(Records from a collection)
◇ ◇ ◇ ◇
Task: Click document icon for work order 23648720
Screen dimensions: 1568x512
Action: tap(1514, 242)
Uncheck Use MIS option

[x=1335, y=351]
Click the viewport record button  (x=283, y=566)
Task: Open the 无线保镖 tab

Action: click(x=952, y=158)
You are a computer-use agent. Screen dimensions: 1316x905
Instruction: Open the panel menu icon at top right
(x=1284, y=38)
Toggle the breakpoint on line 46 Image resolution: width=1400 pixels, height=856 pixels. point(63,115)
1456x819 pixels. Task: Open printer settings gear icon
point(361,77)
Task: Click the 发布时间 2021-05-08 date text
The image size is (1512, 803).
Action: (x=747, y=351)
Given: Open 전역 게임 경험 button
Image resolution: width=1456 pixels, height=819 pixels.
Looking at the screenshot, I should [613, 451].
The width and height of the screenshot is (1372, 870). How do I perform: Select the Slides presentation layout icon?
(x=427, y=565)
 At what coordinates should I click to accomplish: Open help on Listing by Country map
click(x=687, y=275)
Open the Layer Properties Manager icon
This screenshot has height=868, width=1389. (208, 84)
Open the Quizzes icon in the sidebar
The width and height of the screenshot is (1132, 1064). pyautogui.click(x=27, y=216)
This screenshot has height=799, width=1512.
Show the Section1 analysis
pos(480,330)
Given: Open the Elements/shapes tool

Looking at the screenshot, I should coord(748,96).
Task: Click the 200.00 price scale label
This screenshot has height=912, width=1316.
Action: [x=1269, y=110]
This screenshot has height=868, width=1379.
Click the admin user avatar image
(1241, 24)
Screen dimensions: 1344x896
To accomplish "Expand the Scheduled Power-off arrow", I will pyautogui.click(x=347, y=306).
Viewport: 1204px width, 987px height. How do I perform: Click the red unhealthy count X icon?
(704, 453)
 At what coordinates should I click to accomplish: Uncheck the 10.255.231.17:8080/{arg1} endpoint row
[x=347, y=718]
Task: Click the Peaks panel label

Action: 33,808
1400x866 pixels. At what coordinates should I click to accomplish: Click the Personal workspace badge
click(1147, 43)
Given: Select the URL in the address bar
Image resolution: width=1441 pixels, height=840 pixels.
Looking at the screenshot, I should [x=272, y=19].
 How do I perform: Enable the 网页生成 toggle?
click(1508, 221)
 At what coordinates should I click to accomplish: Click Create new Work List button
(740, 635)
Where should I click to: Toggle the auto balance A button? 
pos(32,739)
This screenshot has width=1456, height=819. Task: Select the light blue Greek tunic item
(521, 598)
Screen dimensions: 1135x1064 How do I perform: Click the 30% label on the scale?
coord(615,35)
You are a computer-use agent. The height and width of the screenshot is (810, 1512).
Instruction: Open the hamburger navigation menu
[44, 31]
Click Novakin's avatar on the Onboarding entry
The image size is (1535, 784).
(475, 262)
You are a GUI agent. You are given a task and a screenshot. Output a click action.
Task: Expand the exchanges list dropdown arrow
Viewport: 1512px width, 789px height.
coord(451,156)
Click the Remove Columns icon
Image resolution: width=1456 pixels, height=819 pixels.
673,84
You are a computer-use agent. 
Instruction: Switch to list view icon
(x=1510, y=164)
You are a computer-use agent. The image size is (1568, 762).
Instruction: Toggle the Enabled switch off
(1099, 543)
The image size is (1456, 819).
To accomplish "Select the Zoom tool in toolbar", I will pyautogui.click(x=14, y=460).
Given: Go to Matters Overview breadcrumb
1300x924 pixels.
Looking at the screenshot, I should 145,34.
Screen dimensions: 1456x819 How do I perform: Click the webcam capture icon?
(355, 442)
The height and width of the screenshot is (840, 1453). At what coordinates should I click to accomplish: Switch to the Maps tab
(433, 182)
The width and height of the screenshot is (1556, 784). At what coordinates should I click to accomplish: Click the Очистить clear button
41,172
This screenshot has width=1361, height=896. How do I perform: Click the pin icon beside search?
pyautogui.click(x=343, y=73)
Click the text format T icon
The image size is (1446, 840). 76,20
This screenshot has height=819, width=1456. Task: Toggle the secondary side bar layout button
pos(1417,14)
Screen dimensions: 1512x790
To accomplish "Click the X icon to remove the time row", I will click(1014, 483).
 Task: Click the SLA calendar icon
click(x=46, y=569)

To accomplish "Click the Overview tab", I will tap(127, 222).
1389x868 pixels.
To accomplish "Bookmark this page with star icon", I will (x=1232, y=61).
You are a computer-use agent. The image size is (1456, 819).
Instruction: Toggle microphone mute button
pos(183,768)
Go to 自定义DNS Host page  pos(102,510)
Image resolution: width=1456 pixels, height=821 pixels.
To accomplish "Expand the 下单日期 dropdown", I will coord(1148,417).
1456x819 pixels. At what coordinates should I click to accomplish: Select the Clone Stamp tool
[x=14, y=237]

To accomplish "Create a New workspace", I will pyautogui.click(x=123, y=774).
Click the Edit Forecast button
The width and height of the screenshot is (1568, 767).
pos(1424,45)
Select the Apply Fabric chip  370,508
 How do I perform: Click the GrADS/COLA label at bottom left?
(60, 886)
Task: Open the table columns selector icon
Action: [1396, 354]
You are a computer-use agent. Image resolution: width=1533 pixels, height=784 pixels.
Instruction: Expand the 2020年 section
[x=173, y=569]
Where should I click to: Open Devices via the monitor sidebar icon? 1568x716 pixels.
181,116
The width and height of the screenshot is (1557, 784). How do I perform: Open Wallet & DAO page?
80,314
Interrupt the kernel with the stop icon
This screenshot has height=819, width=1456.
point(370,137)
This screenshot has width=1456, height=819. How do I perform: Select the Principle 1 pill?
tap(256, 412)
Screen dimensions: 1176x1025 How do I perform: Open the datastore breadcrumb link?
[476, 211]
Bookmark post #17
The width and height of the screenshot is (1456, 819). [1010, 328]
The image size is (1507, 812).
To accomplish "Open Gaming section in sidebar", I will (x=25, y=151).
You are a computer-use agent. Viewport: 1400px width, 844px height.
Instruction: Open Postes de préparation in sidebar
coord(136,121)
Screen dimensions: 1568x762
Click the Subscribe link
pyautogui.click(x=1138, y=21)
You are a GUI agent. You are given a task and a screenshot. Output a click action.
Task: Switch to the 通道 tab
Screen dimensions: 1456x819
◇ ◇ ◇ ◇
**ACTIVITY:**
If a line in the data contains the string "Overview", count it, then give the total and nothing else.

**FINAL ANSWER:**
2